I personally can’t handle the live videos with the instant messaging–I can’t type fast enough but it’s more that I can’t process it all. So I was trying to come up with an alternate idea. I thought of holding office hours via skype. I need to find out more about having multiple callers. I also thought of doing a skype introduction as they sign up, but that clearly depends on how many students we’re talking about.
Also, I’ve been working with a guy from our teaching center to improve my interactive teaching techniques. Today, he came up with a whole bunch of ideas that I believe I can adapt from the physical classroom to an online classroom. For instance, to get more active participation, handout a list of questions that guide them through setting up a problem in a way that emulates how I think my way through it.

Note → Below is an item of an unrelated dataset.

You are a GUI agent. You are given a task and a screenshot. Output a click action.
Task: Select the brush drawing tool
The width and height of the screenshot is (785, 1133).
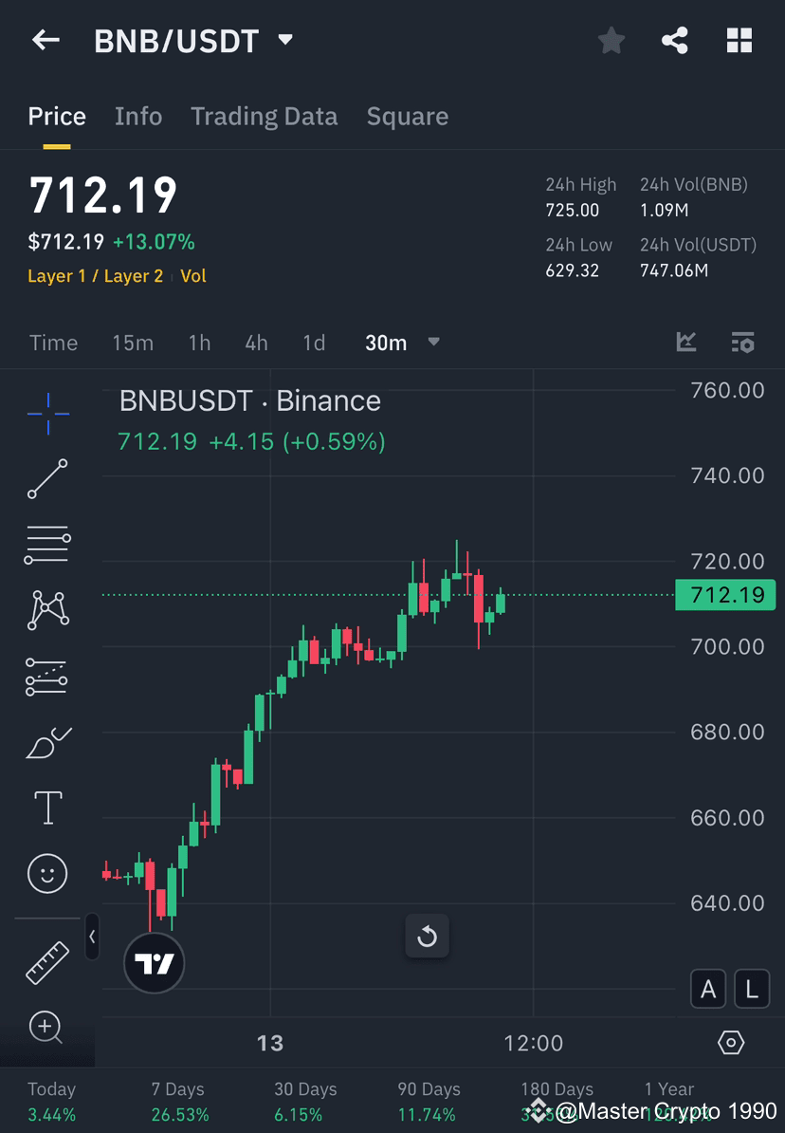[x=47, y=742]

I thought that for the ecourse, I could have the students answer these questions before I present the entire solution (only after they’ve answered it right or wrong can they move on to my explanation).
Just some thoughts I’ve been tossing around over the last couple of weeks.
As for your interaction idea, I’d love you to elaborate so i understand more of what you mean by:
handout a list of questions that guide them through setting up a problem in a way that emulates how I think my way through it. I thought that for the ecourse, I could have the students answer these questions before I present the entire solution (only after they’ve answered it right or wrong can they move on to my explanation).
Would love to see some examples of exactly what you mean if you can!